Thursday 14 December 2017

Mickey Burke targets 'momentum' for Royals' back-door bid

Mickey Burke has learned a lot from watching Enda McNulty. Photo by Ramsey Cardy/Sportsfile
Mickey Burke has learned a lot from watching Enda McNulty. Photo by Ramsey Cardy/Sportsfile
Donnchadh Boyle

Donnchadh Boyle

In the days after Meath's defeat to Kildare, Mickey Burke got it harder than most.

Looking out his window in the Meath village of Longwood, he could see Kildare jerseys trickling over the border and into the family pub downstairs. That's part of life hard on the front line of county boundaries. Lose to your neighbours and they'll let you know all about it.

"I think an awful lot about football and training, sure you are giving your life to it as all the boys are and you are down in the dumps for a couple of days and you look out the window and you see boys going in downstairs to the pub," Burke says. "I was hiding for a day or two."

It mattered little that Burke emerged from Tullamore with some credit in the bank. He had picked up one of Kildare's better players in Niall Kelly and forced him to the edge of the game.

Kelly didn't score and Burke managed a point. It was a good day on a personal level but that means nothing when your team have been comprehensively outplayed.

"I think I'm gone by the days of looking out for myself," Burke reflects. "I did have a duty to snuff him (Kelly) out, wherever he went. Just try and annoy him, irritate him or do whatever I had to do.

"If I played bad and Meath won, that'd mean more. It would. No, he's a good footballer and it was nice to do well on him. But you'd rather be winning the games. I know that I'm never going to get much praise anyway. You're a corner-back. You're in there to be roasted.

"You're man-marking lads. I always remember looking at Enda McNulty and it was weird. I used to love Enda McNulty because he just used to go out and hound lads for an hour.

"The best players in every game, corner-forwards. And he never got an praise for it because you're in there to be cleaned really. But yeah, I'd rather be winning the games to be honest with you."

Meath have been licking wounds since that chastening evening in Tullamore.

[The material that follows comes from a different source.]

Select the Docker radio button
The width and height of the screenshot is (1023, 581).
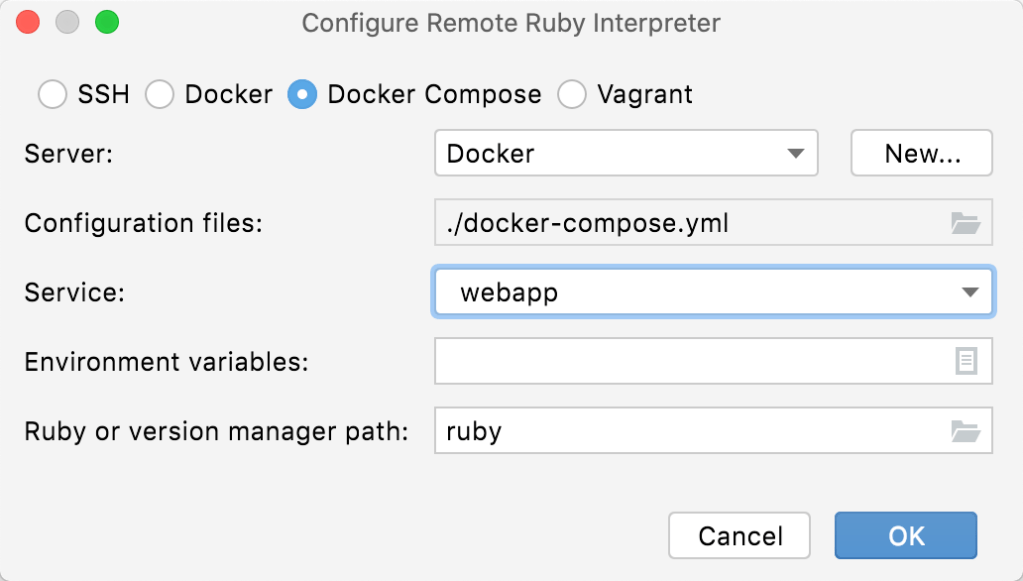point(160,95)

Kildare were superior in pretty much every facet of play but Burke reveals that a video session showed the Royals did themselves no favours. It revealed that 0-7 in the first half came directly off Meath turnovers and errors.


"If you're bringing the ball into two or three lads, if you're running into contact, you know, you've got to be a bit cuter with where you're going into contact with the ball. You're going to get stripped against nearly any inter-county team.

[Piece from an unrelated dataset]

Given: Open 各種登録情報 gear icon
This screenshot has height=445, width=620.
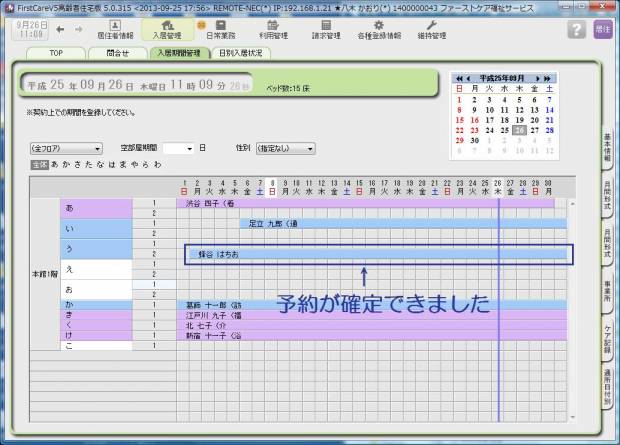Looking at the screenshot, I should coord(379,29).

"Preparation had went well, we felt good going into it. No excuses about the weather or anything like that, Kildare were just better on the night."

It was a setback to the project Andy McEntee has taken on but Burke is determined to look on the bright side, namely that they get a chance to redeem themselves this weekend in the back door.

However, Meath's qualifier record is poor. They haven't won a game in the back door since 2011 when they beat Galway but since then Kildare, Laois, Armagh, Derry and Tyrone (twice) have sent them packing for the summer.

On Saturday night they welcome Sligo to Navan for what will be the first championship meeting between the sides. And Burke is clinging to hope that should they win in Páirc Tailteann, they could gain some traction as they did in 2009.

"It's our first game at home since 2011 against Kildare," he says. "That won't win us the game or anything but it is nice to be playing in Navan in front of a home crowd and maybe we can try and get a bit of momentum like 2009.

"I remember '09 it was great you were playing week on week and you are recovering and then you have a game again. It's what players want, game, game, game. Hopefully we can build up a bit of momentum but we are genuinely not looking past Sligo first and foremost. It would be interesting to see if we got a couple of wins in these qualifiers, where it would bring us. We have to just try and get over the line.

"For the last few years it's just been three games. Two games in Leinster and then get knocked out in the first round of the qualifiers and it's very hard to take.

"It's not good enough as a Meath footballer for the effort that you're putting in. You need to be getting more than three championship games in a summer. We're hoping to get a big of momentum and see where that takes us."